A falta de fiscalização e o descaso da gestão Doria/Covas também atingem o meio ambiente em São Paulo. Relatório revela que São Paulo tem 90 novas áreas desmatadas de Mata Atlântica. São mais de 500 mil árvores desmatadas somente nos últimos 5 anos.

Destruição ambiental: um projeto de governo

A vegetação desmatada era proveniente de Áreas de Proteção Ambiental (APA) e Parques Naturais, localizadas nos extremos das Zonas Leste e Sul. Essas áreas abrigam nascentes que, em sua maioria, são responsáveis por abastecer a Represa Guarapiranga, cujas águas são consumidas por mais de 5 milhões de pessoas.

Dossiê indica que Mata Atlântica em São Paulo tem sido desmatada para descarte de entulho, como na Estrada de Cumbica, à beira da Represa Guarapiranga — Foto: Arte/G1

A cidade de São Paulo possui cerca de 20% da cobertura florestal remanescente da Mata Atlântica e metade da área desmatada corresponde a praticamente 3 milhões de m² de vegetação nativa.

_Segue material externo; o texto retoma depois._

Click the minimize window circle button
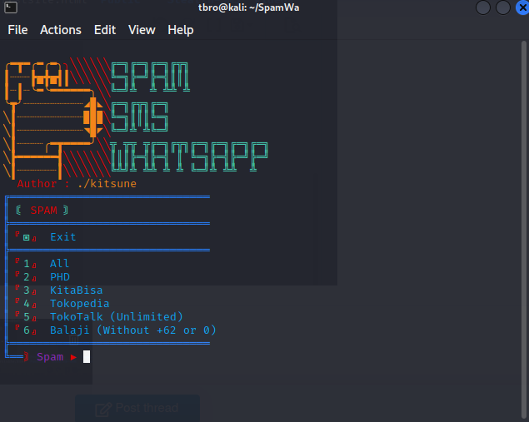This screenshot has height=422, width=529. (x=483, y=7)
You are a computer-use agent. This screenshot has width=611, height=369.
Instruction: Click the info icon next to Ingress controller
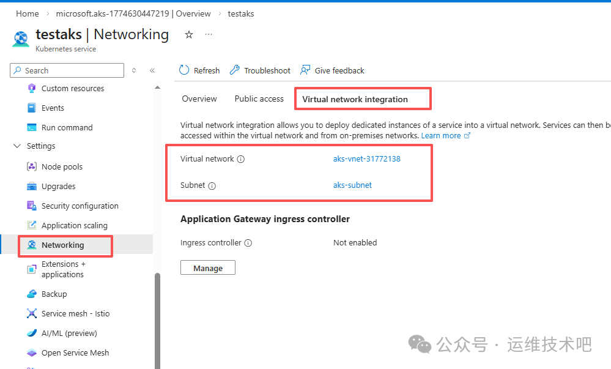click(x=248, y=243)
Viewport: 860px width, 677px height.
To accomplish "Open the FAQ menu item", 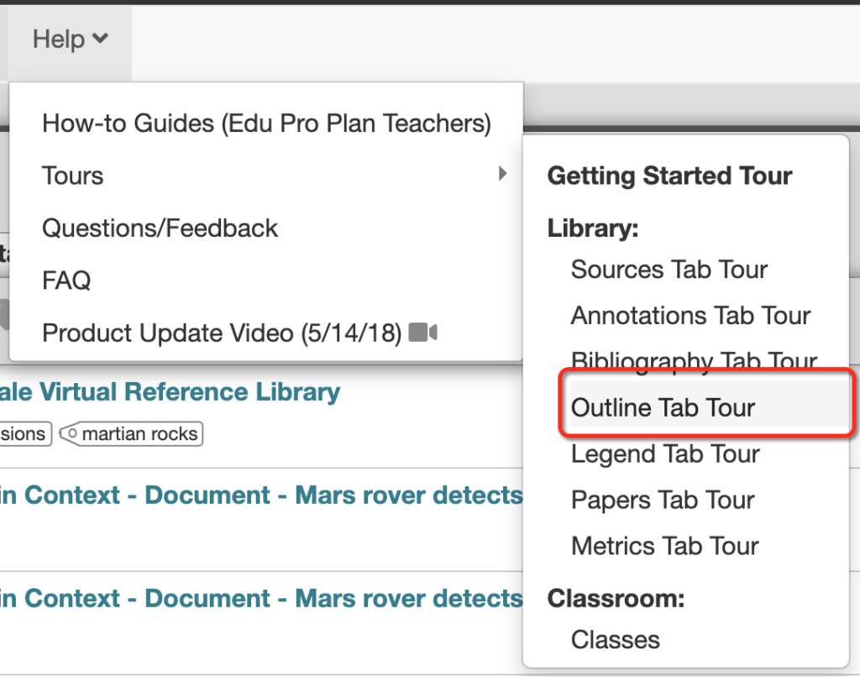I will pos(266,281).
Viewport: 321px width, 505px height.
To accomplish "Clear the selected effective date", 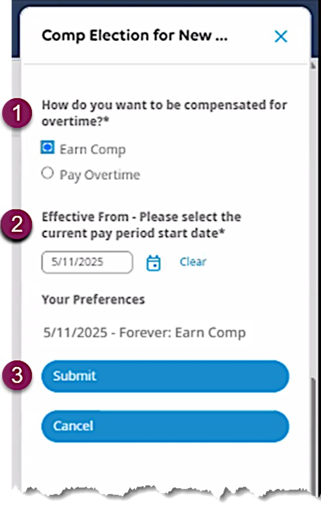I will coord(193,261).
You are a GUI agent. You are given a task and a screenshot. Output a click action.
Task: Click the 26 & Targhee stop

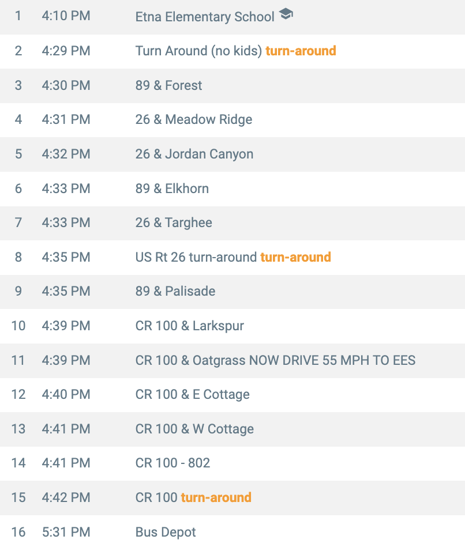pos(174,222)
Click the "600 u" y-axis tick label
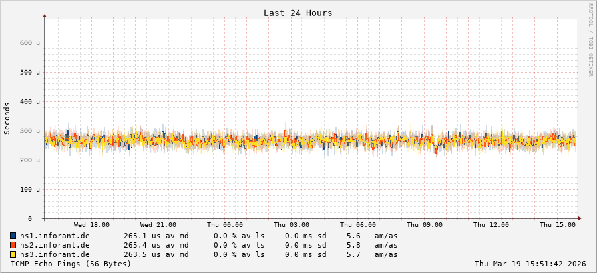 pyautogui.click(x=29, y=43)

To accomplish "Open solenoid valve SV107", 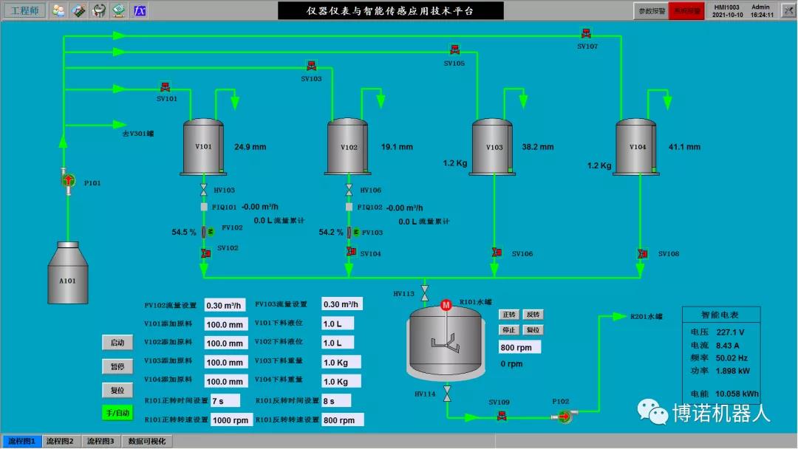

Restam 12,4% de toda a área original de Mata Atlântica nativa distribuída em “manchas” pelo país – a maior parte delas, 80%, em propriedades privadas. São cerca de 160 mil km² de floresta remanescente.

Proteção

Com o objetivo de preservar o que restou desse importante bioma, a Mata Atlântica conta desde 2006 com uma Lei Federal que detalha quais tipos de atividades são permitidos e como sua proteção deve ser feita.

Divulgado inicialmente a cada cinco anos, os dados sobre desmatamento no bioma passaram a ser conhecidos anualmente desde 2010 através do mapeamento do Instituto Nacional de Pesquisas Espaciais (Inpe).